Défis pour la politique monétaire

26 juin 2011

Les défis à relever dans le domaine monétaire s'intensifient alors que les banques centrales prorogent les politiques accommodantes menées depuis longtemps déjà. La persistance de taux d'intérêt très bas dans les grandes économies avancées retarde l'ajustement indispensable des bilans des ménages et des établissements financiers. Elle accroît aussi le risque de voir resurgir les distorsions apparues avant la crise. Si nous voulons bâtir un avenir stable, il ne faut pas qu'en prenant des mesures pour amortir l'impact de la dernière crise, nous semions les graines de la suivante.

Les risques d'inflation ont globalement augmenté, sous l'effet conjugué d'une diminution des capacités inutilisées et d'un renchérissement des denrées alimentaires, de l'énergie et des autres produits de base. Le danger inflationniste qui, après les grandes économies émergentes, menace aujourd'hui les économies avancées, renforce les arguments en faveur d'un relèvement généralisé des taux directeurs. Cependant, certains pays doivent mettre en balance la nécessité de procéder à un resserrement monétaire et les vulnérabilités liées à des bilans et à un secteur financier encore fragiles. Mais, lorsque les banques centrales commenceront à relever leur taux, elles risquent de devoir le faire à un rythme plus rapide que lors des phases de resserrement précédentes.

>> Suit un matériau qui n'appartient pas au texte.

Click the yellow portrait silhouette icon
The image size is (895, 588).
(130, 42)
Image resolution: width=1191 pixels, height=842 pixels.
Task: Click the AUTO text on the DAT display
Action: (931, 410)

Les mesures non conventionnelles touchent à leur fin, et les banques centrales doivent faire face aux risques nés du gonflement et de la complexité de leur bilan. Leur crédibilité durement acquise dans la lutte contre l'inflation pourrait être entamée si ces risques n'étaient pas maîtrisés, comme elle pourrait l'être en cas de resserrement monétaire tardif par les canaux conventionnels.